### PROBLEM
Each record must reappear in the answer exactly as it is written.

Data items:
↓↓↓

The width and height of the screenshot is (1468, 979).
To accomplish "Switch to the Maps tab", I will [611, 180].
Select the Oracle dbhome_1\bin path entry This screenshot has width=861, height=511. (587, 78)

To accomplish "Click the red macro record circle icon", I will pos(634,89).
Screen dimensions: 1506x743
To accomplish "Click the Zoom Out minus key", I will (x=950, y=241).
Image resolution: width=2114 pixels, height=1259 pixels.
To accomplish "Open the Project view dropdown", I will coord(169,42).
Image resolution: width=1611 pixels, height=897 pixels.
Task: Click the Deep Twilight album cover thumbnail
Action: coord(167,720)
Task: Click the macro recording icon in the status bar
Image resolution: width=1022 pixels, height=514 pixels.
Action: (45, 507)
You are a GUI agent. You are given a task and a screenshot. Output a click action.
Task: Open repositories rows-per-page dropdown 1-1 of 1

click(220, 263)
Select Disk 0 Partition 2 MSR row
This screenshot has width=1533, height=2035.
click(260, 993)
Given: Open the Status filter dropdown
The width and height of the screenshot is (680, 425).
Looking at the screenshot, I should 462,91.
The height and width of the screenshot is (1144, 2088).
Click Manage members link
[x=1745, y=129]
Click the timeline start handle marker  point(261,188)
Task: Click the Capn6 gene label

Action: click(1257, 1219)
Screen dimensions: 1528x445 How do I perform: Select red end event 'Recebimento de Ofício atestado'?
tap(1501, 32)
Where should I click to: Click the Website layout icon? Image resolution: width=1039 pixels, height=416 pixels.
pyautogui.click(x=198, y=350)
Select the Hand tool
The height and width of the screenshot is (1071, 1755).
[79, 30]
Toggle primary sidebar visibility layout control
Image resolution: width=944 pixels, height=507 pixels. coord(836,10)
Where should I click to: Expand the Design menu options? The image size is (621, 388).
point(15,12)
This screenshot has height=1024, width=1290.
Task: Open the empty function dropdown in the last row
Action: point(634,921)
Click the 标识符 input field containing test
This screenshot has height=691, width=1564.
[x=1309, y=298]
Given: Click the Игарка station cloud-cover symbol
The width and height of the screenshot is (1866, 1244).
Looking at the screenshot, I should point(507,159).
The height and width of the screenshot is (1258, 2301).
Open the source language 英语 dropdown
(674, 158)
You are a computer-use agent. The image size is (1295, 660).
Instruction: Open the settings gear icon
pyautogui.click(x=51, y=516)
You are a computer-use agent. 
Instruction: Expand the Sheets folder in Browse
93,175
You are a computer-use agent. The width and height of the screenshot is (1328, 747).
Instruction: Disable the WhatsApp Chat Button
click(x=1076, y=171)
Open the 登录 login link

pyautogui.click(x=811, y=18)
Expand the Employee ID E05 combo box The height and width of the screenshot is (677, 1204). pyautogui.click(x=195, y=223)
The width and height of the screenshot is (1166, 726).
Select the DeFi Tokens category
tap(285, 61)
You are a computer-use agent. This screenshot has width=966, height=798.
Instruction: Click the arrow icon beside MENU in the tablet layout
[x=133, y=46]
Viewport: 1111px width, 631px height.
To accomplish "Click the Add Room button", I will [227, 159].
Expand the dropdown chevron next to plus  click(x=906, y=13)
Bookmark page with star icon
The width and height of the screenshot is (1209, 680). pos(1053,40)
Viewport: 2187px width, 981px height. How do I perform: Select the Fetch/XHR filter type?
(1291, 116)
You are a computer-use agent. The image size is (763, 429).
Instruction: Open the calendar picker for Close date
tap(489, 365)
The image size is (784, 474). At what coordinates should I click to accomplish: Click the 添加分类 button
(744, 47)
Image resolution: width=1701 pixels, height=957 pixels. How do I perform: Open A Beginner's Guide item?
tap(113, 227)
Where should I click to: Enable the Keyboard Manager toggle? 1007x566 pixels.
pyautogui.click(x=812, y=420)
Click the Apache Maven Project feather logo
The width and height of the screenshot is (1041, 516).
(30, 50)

↑↑↑

### RESPONSE TO THIS EXERCISE
The width and height of the screenshot is (1468, 979).
To accomplish "Switch to the Maps tab", I will [611, 180].
Select the Oracle dbhome_1\bin path entry This screenshot has width=861, height=511. (587, 78)

To accomplish "Click the red macro record circle icon", I will pos(634,89).
Screen dimensions: 1506x743
To accomplish "Click the Zoom Out minus key", I will (x=950, y=241).
Image resolution: width=2114 pixels, height=1259 pixels.
To accomplish "Open the Project view dropdown", I will coord(169,42).
Image resolution: width=1611 pixels, height=897 pixels.
Task: Click the Deep Twilight album cover thumbnail
Action: coord(167,720)
Task: Click the macro recording icon in the status bar
Image resolution: width=1022 pixels, height=514 pixels.
Action: (45, 507)
You are a GUI agent. You are given a task and a screenshot. Output a click action.
Task: Open repositories rows-per-page dropdown 1-1 of 1

click(220, 263)
Select Disk 0 Partition 2 MSR row
This screenshot has width=1533, height=2035.
click(260, 993)
Given: Open the Status filter dropdown
The width and height of the screenshot is (680, 425).
Looking at the screenshot, I should 462,91.
The height and width of the screenshot is (1144, 2088).
Click Manage members link
[x=1745, y=129]
Click the timeline start handle marker  point(261,188)
Task: Click the Capn6 gene label

Action: click(1257, 1219)
Screen dimensions: 1528x445 How do I perform: Select red end event 'Recebimento de Ofício atestado'?
tap(1501, 32)
Where should I click to: Click the Website layout icon? Image resolution: width=1039 pixels, height=416 pixels.
pyautogui.click(x=198, y=350)
Select the Hand tool
The height and width of the screenshot is (1071, 1755).
[79, 30]
Toggle primary sidebar visibility layout control
Image resolution: width=944 pixels, height=507 pixels. coord(836,10)
Where should I click to: Expand the Design menu options? The image size is (621, 388).
point(15,12)
This screenshot has height=1024, width=1290.
Task: Open the empty function dropdown in the last row
Action: point(634,921)
Click the 标识符 input field containing test
This screenshot has height=691, width=1564.
[x=1309, y=298]
Given: Click the Игарка station cloud-cover symbol
The width and height of the screenshot is (1866, 1244).
Looking at the screenshot, I should point(507,159).
The height and width of the screenshot is (1258, 2301).
Open the source language 英语 dropdown
(674, 158)
You are a computer-use agent. The image size is (1295, 660).
Instruction: Open the settings gear icon
pyautogui.click(x=51, y=516)
You are a computer-use agent. 
Instruction: Expand the Sheets folder in Browse
93,175
You are a computer-use agent. The width and height of the screenshot is (1328, 747).
Instruction: Disable the WhatsApp Chat Button
click(x=1076, y=171)
Open the 登录 login link

pyautogui.click(x=811, y=18)
Expand the Employee ID E05 combo box The height and width of the screenshot is (677, 1204). pyautogui.click(x=195, y=223)
The width and height of the screenshot is (1166, 726).
Select the DeFi Tokens category
tap(285, 61)
You are a computer-use agent. This screenshot has width=966, height=798.
Instruction: Click the arrow icon beside MENU in the tablet layout
[x=133, y=46]
Viewport: 1111px width, 631px height.
To accomplish "Click the Add Room button", I will [227, 159].
Expand the dropdown chevron next to plus  click(x=906, y=13)
Bookmark page with star icon
The width and height of the screenshot is (1209, 680). pos(1053,40)
Viewport: 2187px width, 981px height. How do I perform: Select the Fetch/XHR filter type?
(1291, 116)
You are a computer-use agent. The image size is (763, 429).
Instruction: Open the calendar picker for Close date
tap(489, 365)
The image size is (784, 474). At what coordinates should I click to accomplish: Click the 添加分类 button
(744, 47)
Image resolution: width=1701 pixels, height=957 pixels. How do I perform: Open A Beginner's Guide item?
tap(113, 227)
Where should I click to: Enable the Keyboard Manager toggle? 1007x566 pixels.
pyautogui.click(x=812, y=420)
Click the Apache Maven Project feather logo
The width and height of the screenshot is (1041, 516).
(30, 50)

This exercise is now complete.